EXERCISE PROMPT> All of the entries are to be written out again verbatim.

MATERIAL SUPPLIED>
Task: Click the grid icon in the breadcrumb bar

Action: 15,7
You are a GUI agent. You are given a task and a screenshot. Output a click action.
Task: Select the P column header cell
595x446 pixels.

EXERCISE SOLUTION>
Task: Click the grid icon in the breadcrumb bar

Action: 15,7
You are a GUI agent. You are given a task and a screenshot. Output a click action.
Task: Select the P column header cell
595x446 pixels.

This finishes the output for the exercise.